(DATA TO PROCESS)

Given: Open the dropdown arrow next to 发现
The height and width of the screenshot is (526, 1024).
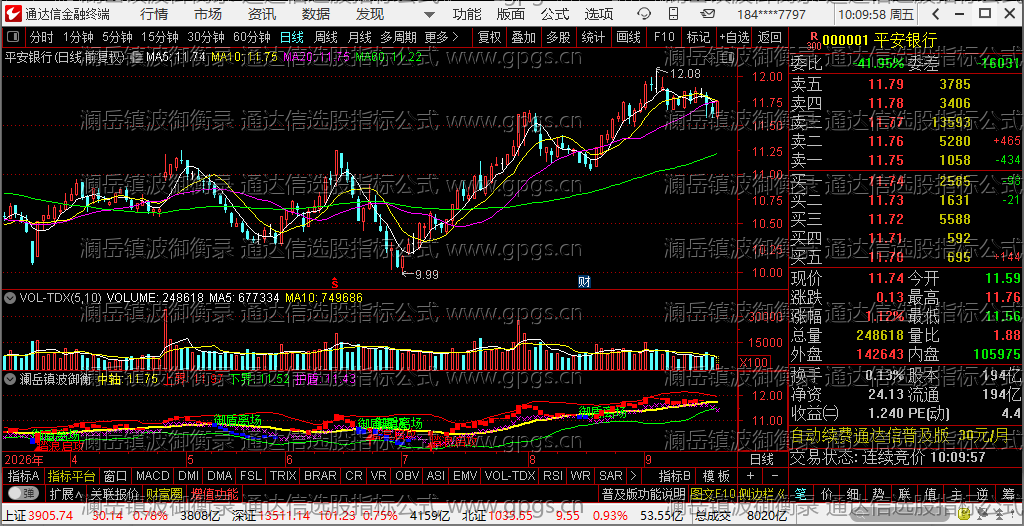Looking at the screenshot, I should coord(428,14).
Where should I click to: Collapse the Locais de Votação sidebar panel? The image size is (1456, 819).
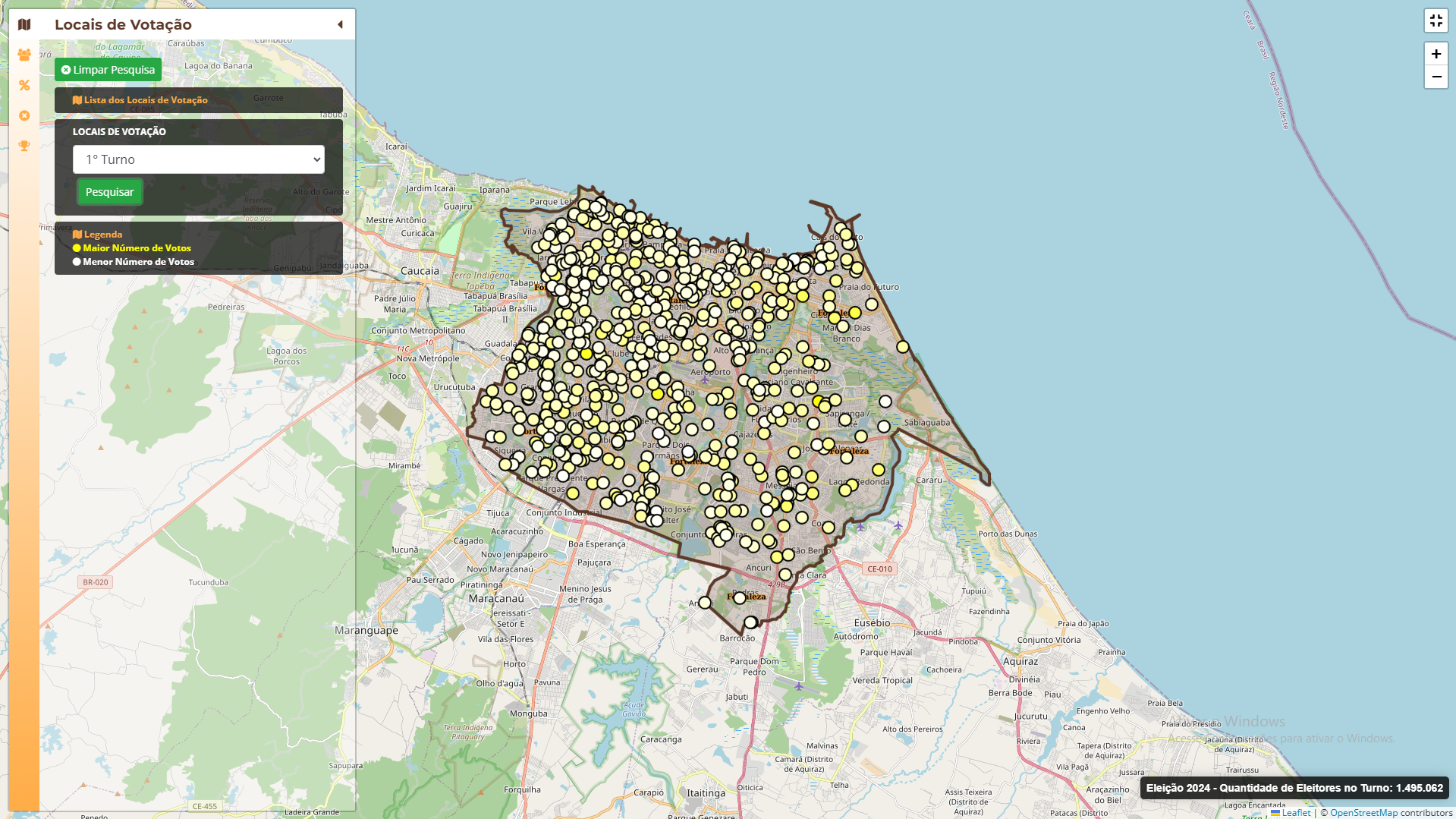[x=340, y=24]
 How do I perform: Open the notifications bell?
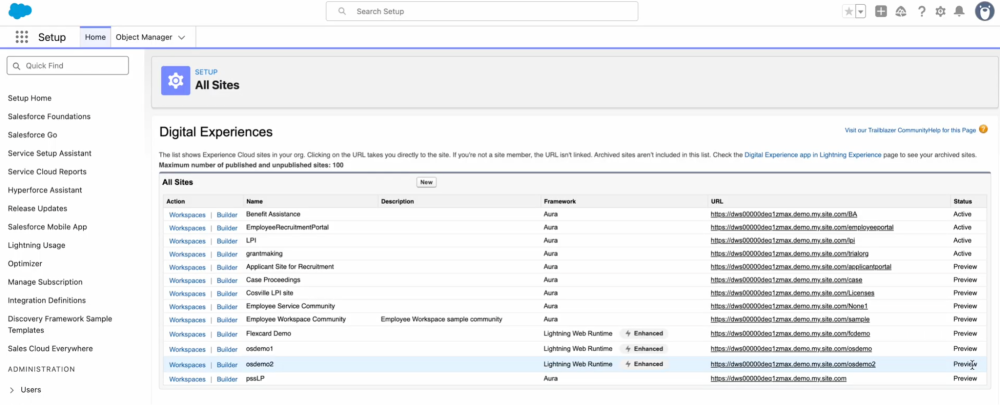click(x=960, y=11)
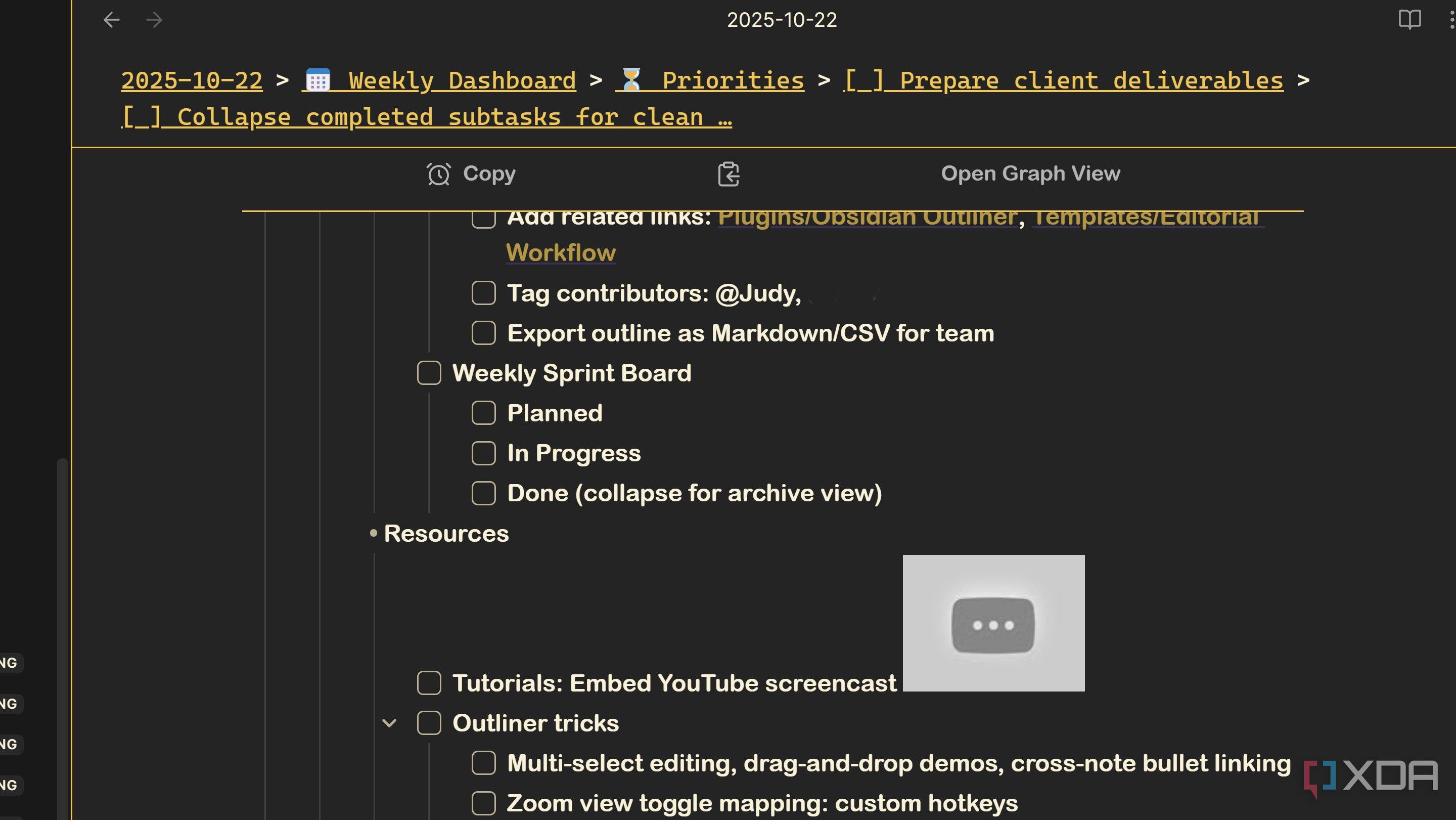Open the Weekly Dashboard breadcrumb link
1456x820 pixels.
462,80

(End DATA TO PROCESS)

Repeat word for word, and nothing more, the lines between the line containing "The height and" and the last line of the records above, inclusive, without pictures.

The height and width of the screenshot is (526, 1024).
Looking at the screenshot, I should coord(428,14).
Where should I click to: Collapse the Locais de Votação sidebar panel? The image size is (1456, 819).
[x=340, y=24]
 How do I perform: Open the notifications bell?
click(x=960, y=11)
Open the Weekly Dashboard breadcrumb link
1456x820 pixels.
462,80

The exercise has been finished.